KIER Group has announced that new boss Andrew Davies will lead a strategic review of the embattled construction firm.

The firm said the review will consider ways of “further simplifying Kier” to create a more focused group.

It will also examine the allocation of capital resources across the group and ways to improve cash generation and reduce debt.

Davies was appointed chief executive of the FTSE 250 business in March and joined officially yesterday. He replaces former boss Haydn Mursell, who left in the wake of Kier’s £250 million emergency rights issue, which was snubbed by nearly two-thirds of investors.

Davies was due to take on the top job at failed outsourcer Carillion, but the group went bust before he could take up the role.

He will lead a turnaround focused on improving cash flow and simplifying the business. The conclusion of his Kier review will be announced in July.

Kier – which is working on the new HS2 railway line – saw shares rise more than 3% to 359.7p after the announcement.

Prior to the ill-fated Carillion appointment, Davies was formerly chief executive of property and construction company Wates Group.

He also previously spent more than 28 years at BAE Systems, latterly as managing director of the maritime division.

He starts at Kier at a difficult time for the group and the sector, with the investor cash call late last year designed to cut its debt and strengthen its balance sheet.

Philip Cox, who had taken on the post of executive chairman, has resumed the role of non-executive chairman.

In March the company, which has contracts with Crossrail and Highways England among others, posted a pre-tax loss of £35.5m for the six months to December 31, compared with a profit of £34.3m the previous year.

Non-underlying charges of £59.9m were recorded, including a £25m hit from its Broadmoor Hospital redevelopment project.

On an underlying basis, revenue for the period was up 2% to £2.2 billion while pre-tax profits fell 21% to £39m.

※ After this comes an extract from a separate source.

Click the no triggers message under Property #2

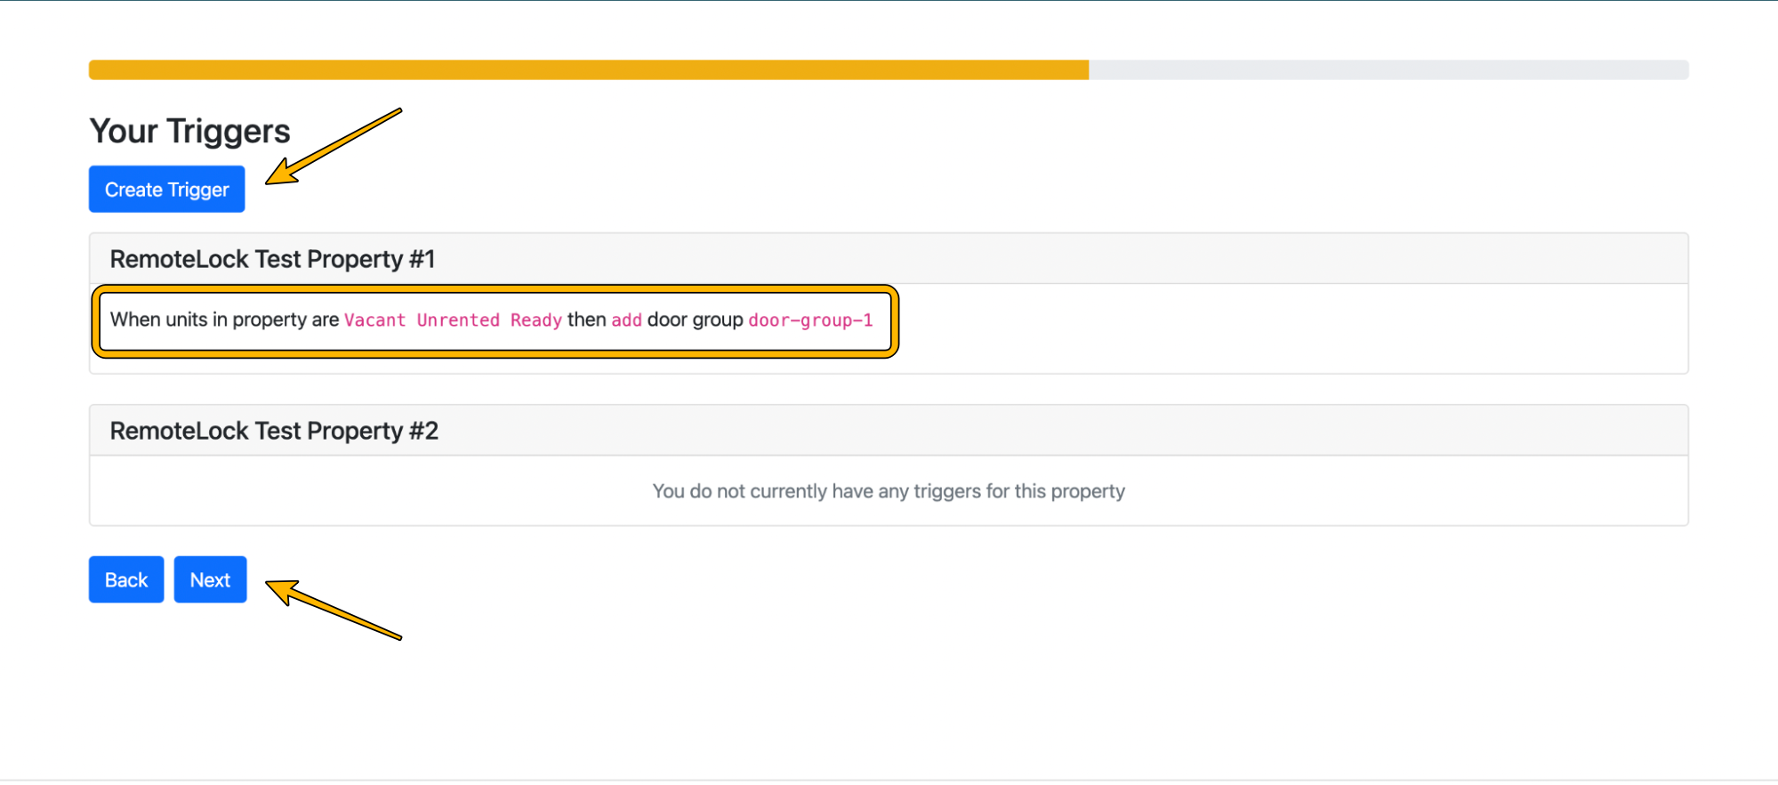(x=889, y=490)
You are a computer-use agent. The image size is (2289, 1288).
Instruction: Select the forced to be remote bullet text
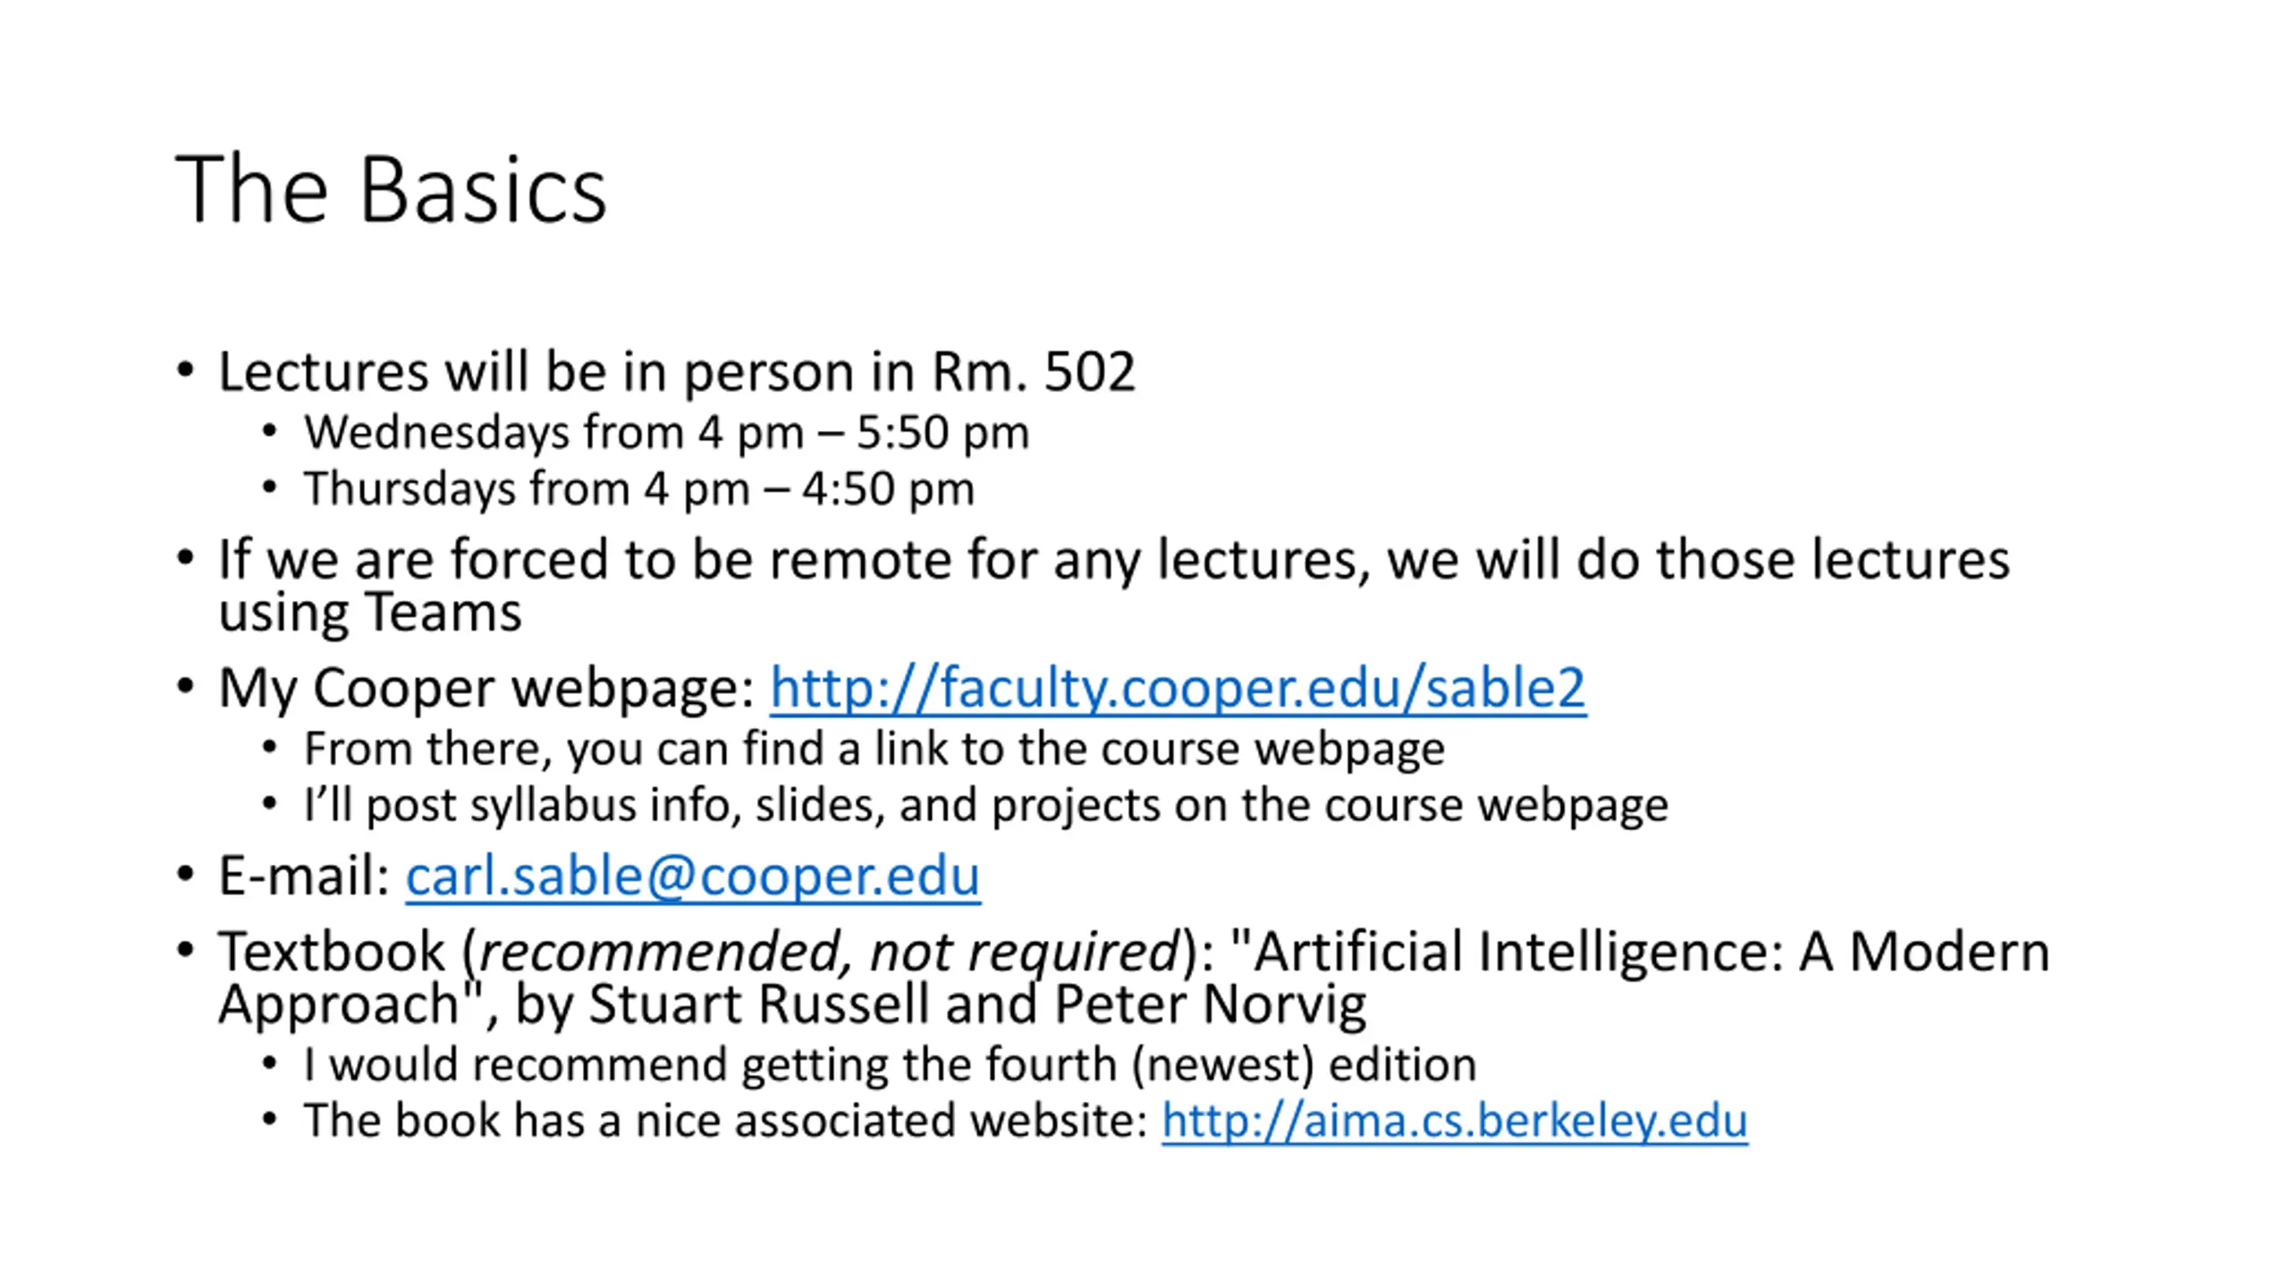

The Future Proofing Kier cost-cutting programme delivered savings of £4m, with net savings of £20m anticipated next year. The financial results were supported by Kier Construction Scotland, which has maintained turnover stability at approximately £150m per annum and is gearing up for the future growth target of £200m by 2020. Kier Construction Scotland employs more than 220 people from its offices including Glasgow, Aberdeen and Inverness.

In March the company also announced that its net debt was higher than previously thought, coming in at £180.5m, up from the £130m stated at its previous trading update. Kier said the additional £40m had been misclassified in an accounting error.

Cox said at the time: “The group has a significantly strengthened balance sheet following the completion of the rights issue in December 2018. The board continues to focus on simplifying the group, improving cash flow generation and net debt reduction, and forecasts a net cash position at 30 June 2019.”

Britain’s construction industry has been under pressure particularly since the collapse of Carillion, which forced regulators to tighten rules for private companies operating in the public sector.